François-René Despatis L'Écuyer
Né à Terrebonne en 1981, vit et travaille à Terrebonne. Autodidacte, en atelier depuis 2000. Séjours de travail à La Pocatière puis à Amsterdam (2010-2012), où il expose à plusieurs reprises. Membre du RAAV et du Conseil de la sculpture du Québec. Œuvres dans des collections publiques et privées au Québec et à l'international. Impliqué en médiation culturelle dans Lanaudière et participant aux projets de la Fondation Jordi Bonet depuis 2023.

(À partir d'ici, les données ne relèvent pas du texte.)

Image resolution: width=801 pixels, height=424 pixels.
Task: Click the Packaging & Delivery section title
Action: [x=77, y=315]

La pratique pose un problème précis : comment la couleur cesse-t-elle d'être surface pour devenir milieu. Despatis L'Écuyer travaille par champs chromatiques — huile, acrylique, aquarelle, pastel, fusain, sable, bois — organisés autour d'un dispositif récurrent : la ligne d'horizon. L'horizon n'est pas ici un motif paysager mais un protocole de composition. Il divise le plan, crée une symétrie réfléchie — ce que l'artiste appelle des « horizons ouverts reflétés qui se dédoublent, où une dimension en suggère une autre » — et installe un seuil perceptuel entre deux registres chromatiques. Le tableau fonctionne moins comme image que comme dispositif : on n'y reconnaît pas un paysage, on y entre dans un rapport de densité, de vibration, de profondeur optique.

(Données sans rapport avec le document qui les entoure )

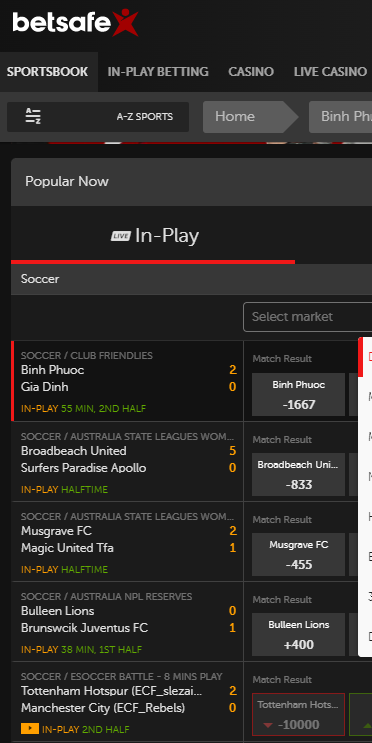Select Musgrave FC odds -455

(x=299, y=555)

Le fil — matériau textile, non pictural — intervient directement dans les tableaux comme élément linéaire réel. Cousu à la surface, il trace des frontières physiques dans des espaces que la peinture laissait indéfinis : il introduit relief, ombre portée, tension matérielle dans le plan. Ce geste d'hybridation — un matériau qui transgresse les limites du médium pour en redéfinir les coordonnées — annonce le basculement vers le tridimensionnel.

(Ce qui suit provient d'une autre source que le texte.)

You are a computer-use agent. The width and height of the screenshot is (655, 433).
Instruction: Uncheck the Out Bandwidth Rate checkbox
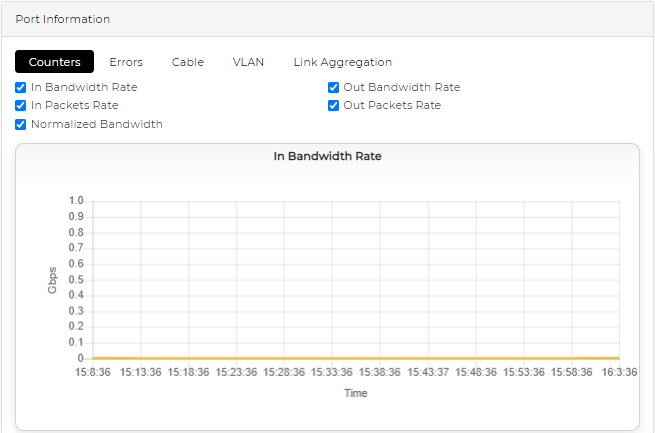[334, 88]
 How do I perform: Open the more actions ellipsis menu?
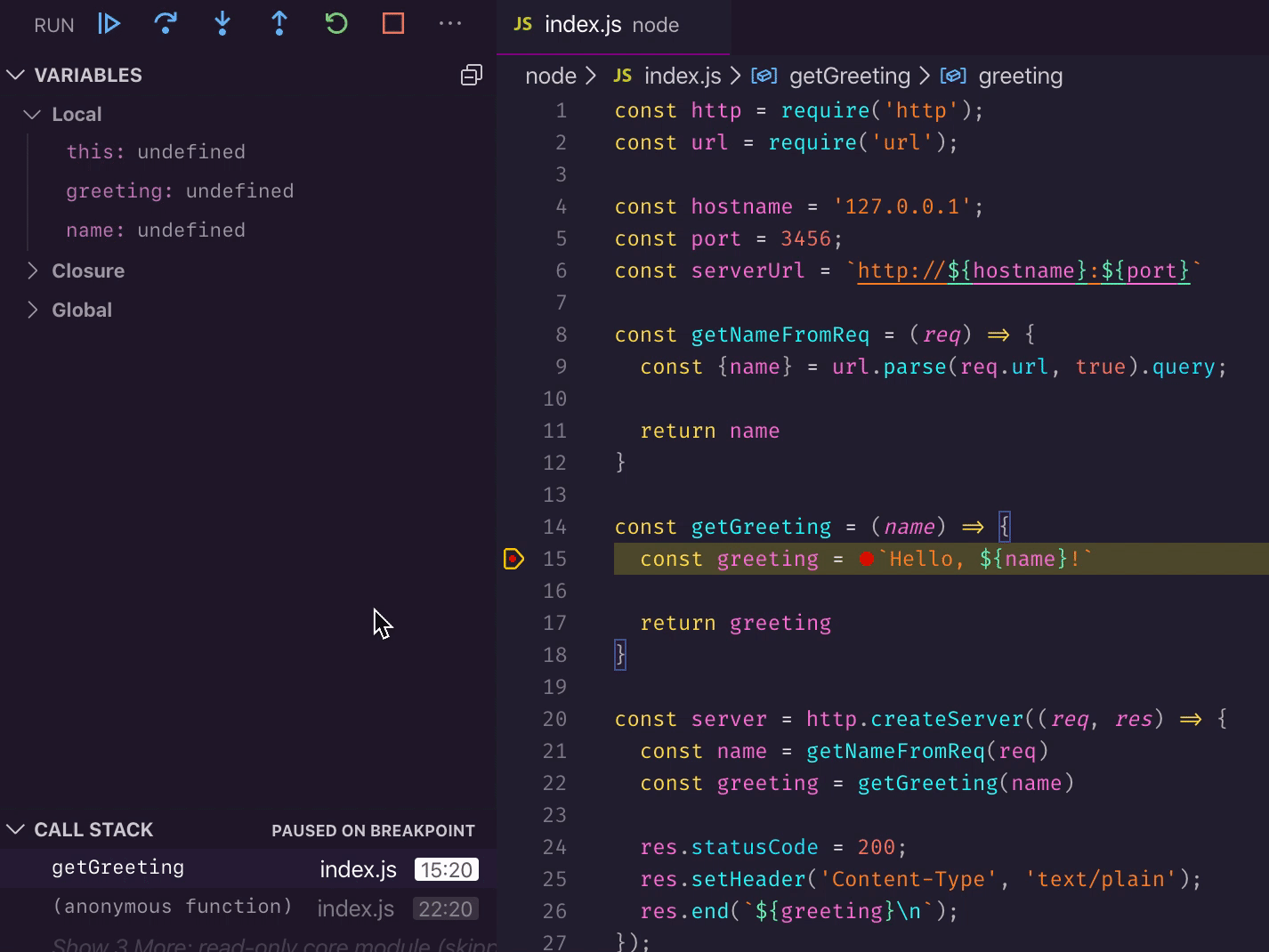(450, 24)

Car la pratique a opéré un déplacement décisif. Despatis L'Écuyer « fait sortir le tableau du bidimensionnel pour qu'il occupe le même espace que nous » : lignes, matières découpées, éléments assemblés composent des ensembles immersifs où la peinture déborde de la surface vers le volume. L'espace devient médium. Le passage du 2D au 3D n'est pas un changement de discipline mais l'aboutissement logique d'une recherche sur la couleur comme environnement — le color field qui devient champ habitable. Le Livre tableau (série d'œuvres visuelles contenant chacune 12 poèmes et 12 illustrations) avait déjà fissuré la clôture du support, traitant la page comme tableau et le tableau comme séquence.
Les séries — Nuages, Les Vagues, Océan debout, Stratification, Les Migrateurs, Bois-Bois, Cœur Solaire — nomment moins des thèmes qu'une cartographie d'états physiques : densité, mouvement, superposition, verticalité, migration. Ce lexique élémentaire (ciels, mers, strates, passages) ne relève pas du paysagisme mais d'une phénoménologie : les titres désignent des dynamiques (se lever, se déplacer, se stratifier) qui sont aussi bien celles de la matière picturale que celles du corps dans l'espace. L'artiste rapporte qu'une spectatrice, confrontée à ses bleus profonds, est passée de la peur à l'apaisement en traversant l'exposition — l'anecdote vaut comme indice de méthode : la couleur ne représente pas un état, elle le produit. C'est cette efficacité perceptuelle — la capacité du champ chromatique à modifier la posture du regardeur — qui fonde le passage à l'installation et inscrit la pratique dans le territoire de l'art contemporain comme expérience plutôt que comme contemplation.